SHORT PROBLEM: Turn the listing below into a numbered list with one line per item, skipping any blank lines.
- - - -
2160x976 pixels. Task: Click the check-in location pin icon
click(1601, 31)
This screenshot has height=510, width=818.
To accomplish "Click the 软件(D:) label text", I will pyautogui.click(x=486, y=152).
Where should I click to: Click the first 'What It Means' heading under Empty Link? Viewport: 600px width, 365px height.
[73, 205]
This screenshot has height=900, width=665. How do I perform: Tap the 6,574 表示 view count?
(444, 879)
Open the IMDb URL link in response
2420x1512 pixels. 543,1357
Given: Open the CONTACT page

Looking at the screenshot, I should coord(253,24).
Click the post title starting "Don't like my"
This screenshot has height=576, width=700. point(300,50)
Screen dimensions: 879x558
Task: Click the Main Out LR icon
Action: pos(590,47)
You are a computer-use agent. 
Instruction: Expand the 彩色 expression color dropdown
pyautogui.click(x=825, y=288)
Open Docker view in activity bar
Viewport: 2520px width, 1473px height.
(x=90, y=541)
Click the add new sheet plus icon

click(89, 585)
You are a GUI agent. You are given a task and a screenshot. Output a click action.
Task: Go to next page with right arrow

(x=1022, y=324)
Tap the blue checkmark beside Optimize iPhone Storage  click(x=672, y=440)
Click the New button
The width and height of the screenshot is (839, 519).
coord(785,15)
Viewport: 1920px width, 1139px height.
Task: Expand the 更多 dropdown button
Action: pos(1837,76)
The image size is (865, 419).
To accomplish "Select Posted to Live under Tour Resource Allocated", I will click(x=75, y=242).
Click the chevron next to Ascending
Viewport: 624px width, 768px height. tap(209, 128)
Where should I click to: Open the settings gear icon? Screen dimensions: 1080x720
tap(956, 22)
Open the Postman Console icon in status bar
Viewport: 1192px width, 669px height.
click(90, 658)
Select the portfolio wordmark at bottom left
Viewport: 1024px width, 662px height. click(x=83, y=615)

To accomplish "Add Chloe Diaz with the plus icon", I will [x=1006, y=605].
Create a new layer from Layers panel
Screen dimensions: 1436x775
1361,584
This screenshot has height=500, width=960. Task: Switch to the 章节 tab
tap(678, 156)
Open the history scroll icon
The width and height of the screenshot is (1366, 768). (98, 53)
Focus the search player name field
- - - -
FINAL RESULT:
1. 2160x976 pixels. Task: Click the check-in location pin icon
2. click(1601, 31)
3. This screenshot has height=510, width=818.
4. To accomplish "Click the 软件(D:) label text", I will pyautogui.click(x=486, y=152).
5. Where should I click to: Click the first 'What It Means' heading under Empty Link? Viewport: 600px width, 365px height.
6. [73, 205]
7. This screenshot has height=900, width=665. How do I perform: Tap the 6,574 表示 view count?
8. (444, 879)
9. Open the IMDb URL link in response
10. 2420x1512 pixels. 543,1357
11. Given: Open the CONTACT page
12. Looking at the screenshot, I should coord(253,24).
13. Click the post title starting "Don't like my"
14. This screenshot has height=576, width=700. point(300,50)
15. Screen dimensions: 879x558
16. Task: Click the Main Out LR icon
17. Action: pos(590,47)
18. You are a computer-use agent. 
19. Instruction: Expand the 彩色 expression color dropdown
20. pyautogui.click(x=825, y=288)
21. Open Docker view in activity bar
22. Viewport: 2520px width, 1473px height.
23. (x=90, y=541)
24. Click the add new sheet plus icon
25. click(89, 585)
26. You are a GUI agent. You are given a task and a screenshot. Output a click action.
27. Task: Go to next page with right arrow
28. (x=1022, y=324)
29. Tap the blue checkmark beside Optimize iPhone Storage  click(x=672, y=440)
30. Click the New button
31. The width and height of the screenshot is (839, 519).
32. coord(785,15)
33. Viewport: 1920px width, 1139px height.
34. Task: Expand the 更多 dropdown button
35. Action: pos(1837,76)
36. The image size is (865, 419).
37. To accomplish "Select Posted to Live under Tour Resource Allocated", I will click(x=75, y=242).
38. Click the chevron next to Ascending
39. Viewport: 624px width, 768px height. tap(209, 128)
40. Where should I click to: Open the settings gear icon? Screen dimensions: 1080x720
41. tap(956, 22)
42. Open the Postman Console icon in status bar
43. Viewport: 1192px width, 669px height.
44. click(90, 658)
45. Select the portfolio wordmark at bottom left
46. Viewport: 1024px width, 662px height. click(x=83, y=615)
47. To accomplish "Add Chloe Diaz with the plus icon", I will [x=1006, y=605].
48. Create a new layer from Layers panel
49. Screen dimensions: 1436x775
50. 1361,584
51. This screenshot has height=500, width=960. Task: Switch to the 章节 tab
52. tap(678, 156)
53. Open the history scroll icon
54. The width and height of the screenshot is (1366, 768). (98, 53)
55. Focus the search player name field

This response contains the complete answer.